After running well over 20,000 simulations, we discovered that portfolios consisting of at least 70% equities were able to fall back to the ‘3% rule’ for 100% of our historical retirement cohorts as long as they picked an ROI assumption of no more than 6% and an inflation assumption of no less than 2%, which are the default settings of our calculators.
Portfolios consisting of between 50% and 70% equities also demonstrated the ability to successfully fall back to the 3% rule 100% of the time, although the ROI assumption had to be dialed back quite a bit, to low as 3.8%.
Portfolios below 50% equities failed to attain the necessary growth to sustain a 3% rule floor over 60 years, regardless of the ROI assumption. This is actually not surprising, given a pure 3% rule strategy also fails this test.

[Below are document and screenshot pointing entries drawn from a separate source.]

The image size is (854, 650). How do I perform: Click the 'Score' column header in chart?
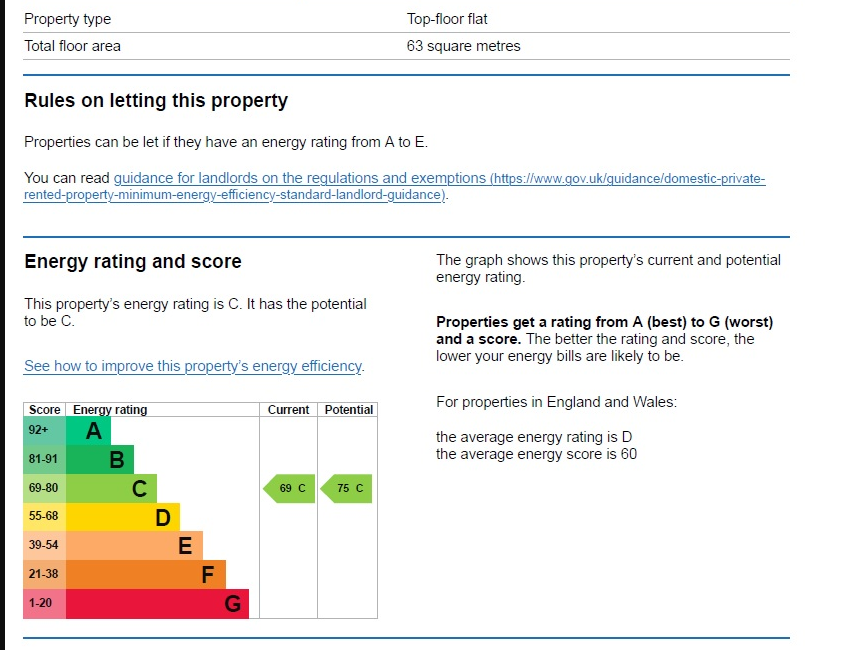[45, 410]
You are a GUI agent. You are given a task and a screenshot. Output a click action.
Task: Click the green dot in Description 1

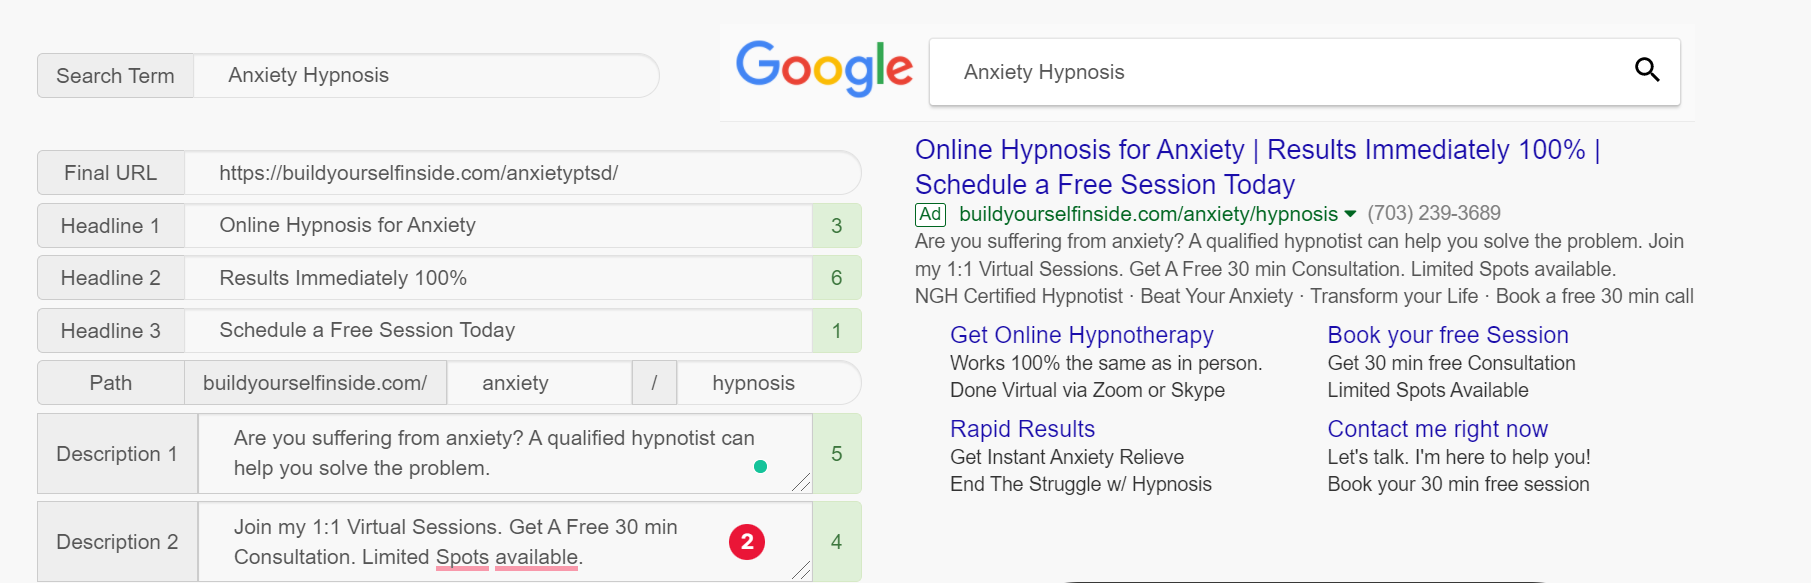coord(760,466)
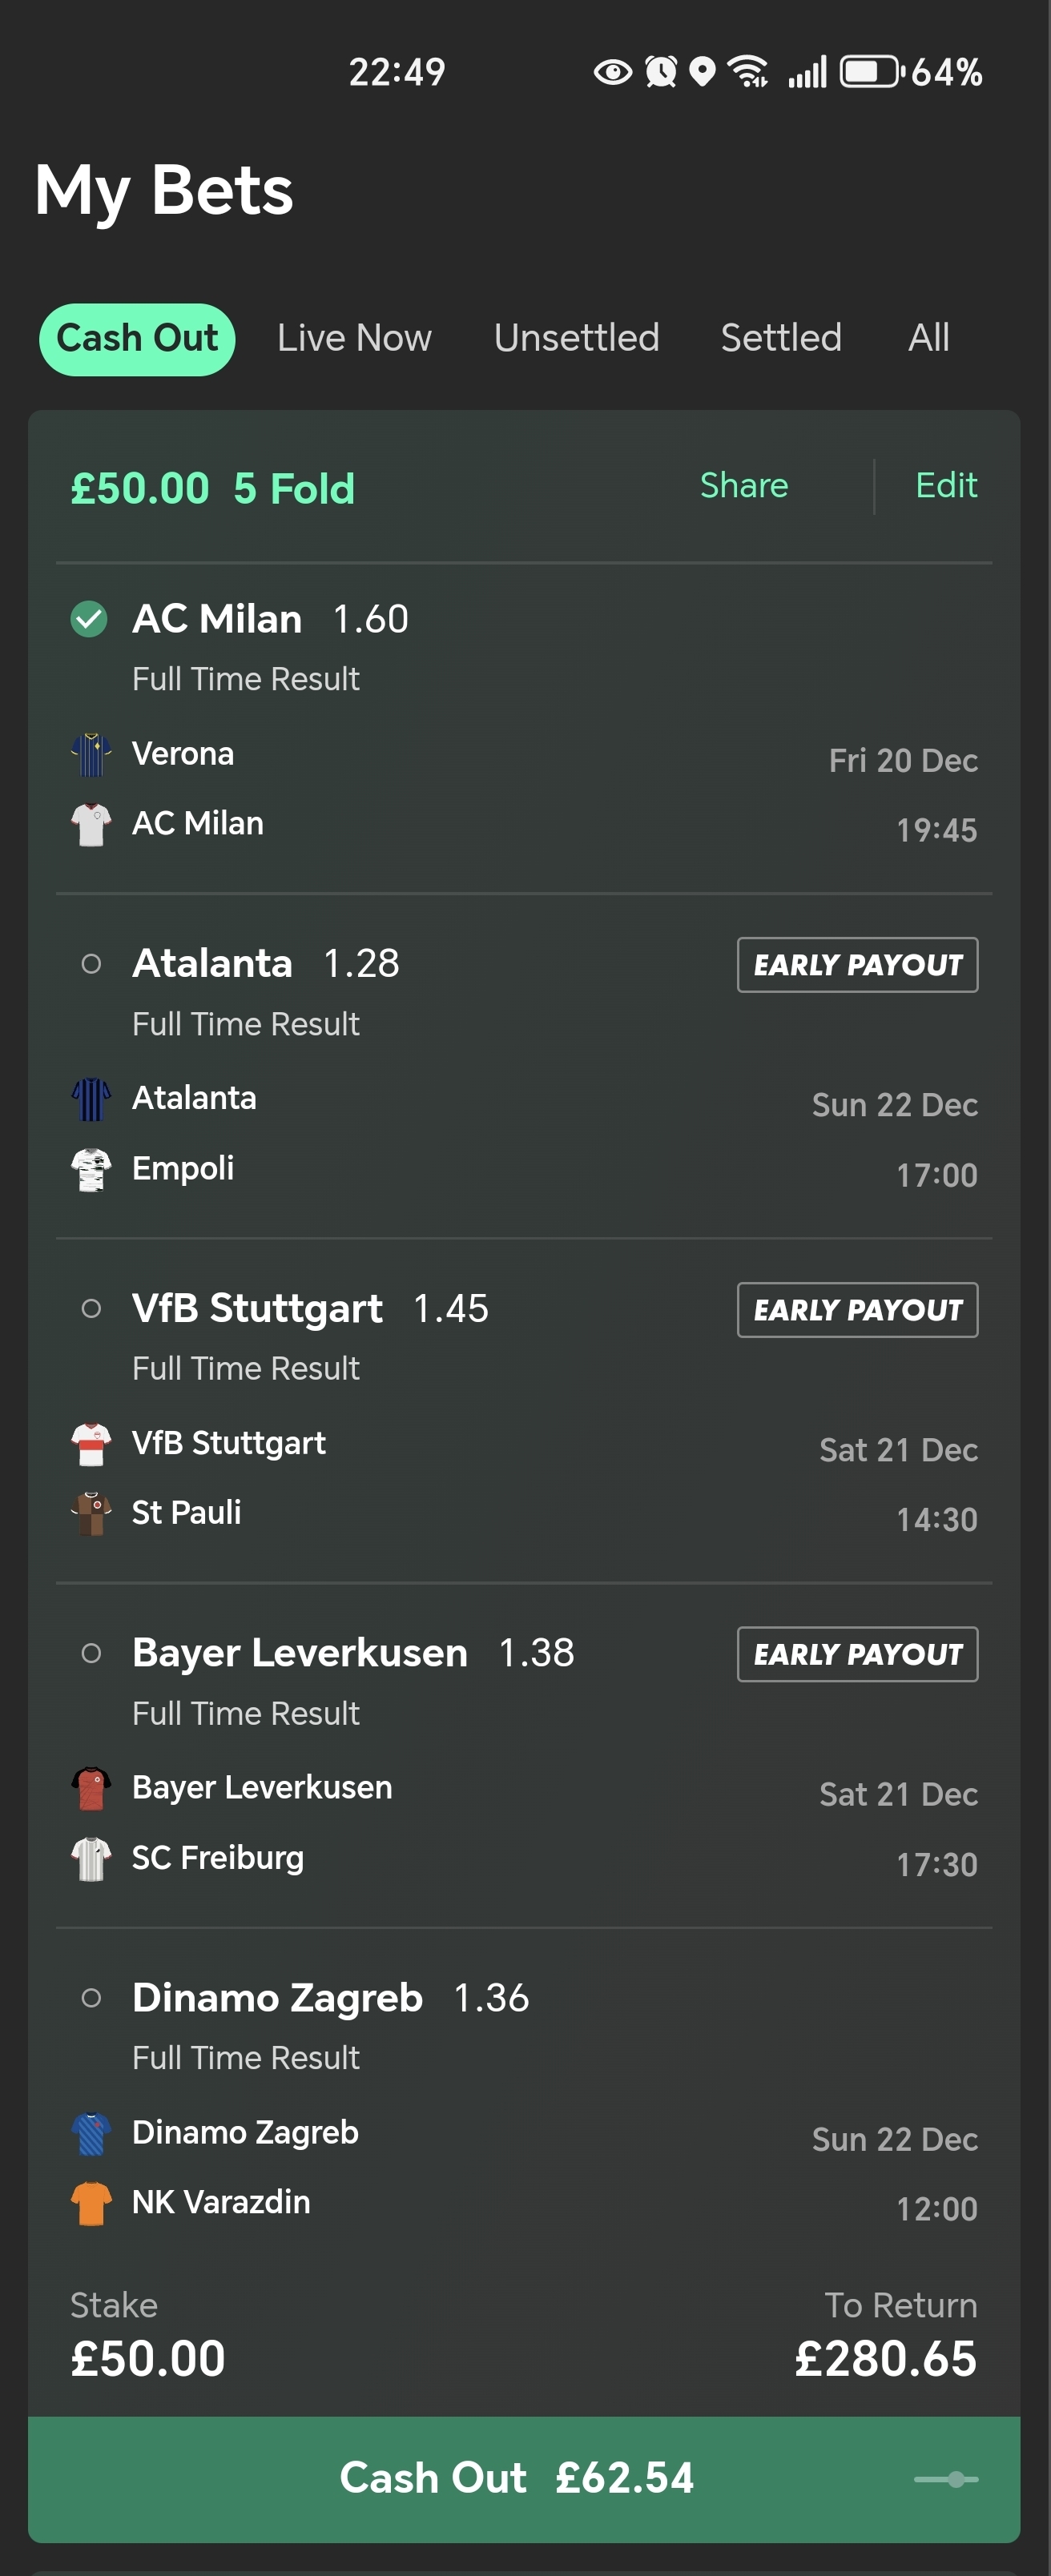Tap the Verona team kit icon
This screenshot has height=2576, width=1051.
pyautogui.click(x=91, y=754)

A pure ‘3% rule’ strategy with a 40/60 portfolio fails achieve a 100% success rate over a 60-year retirement.
In other words, if your portfolio can support the 3% rule, you can safely use the Dynamic SWR strategy knowing that you can always fall back to the 3% rule as long as you don’t make overly optimistic assumptions about the future growth of your portfolio.
This demonstrates that the Dynamic SWR strategy, given reasonable parameters of market growth, demonstrates the remarkable ability to adapt to market conditions and provide reasonable assurances with regard to sequence of returns risk.
If history is any indication, there will be booms and busts, and the only thing that’s certain is uncertainty. My only hope is that dynamic withdrawals will help you roll with the punches.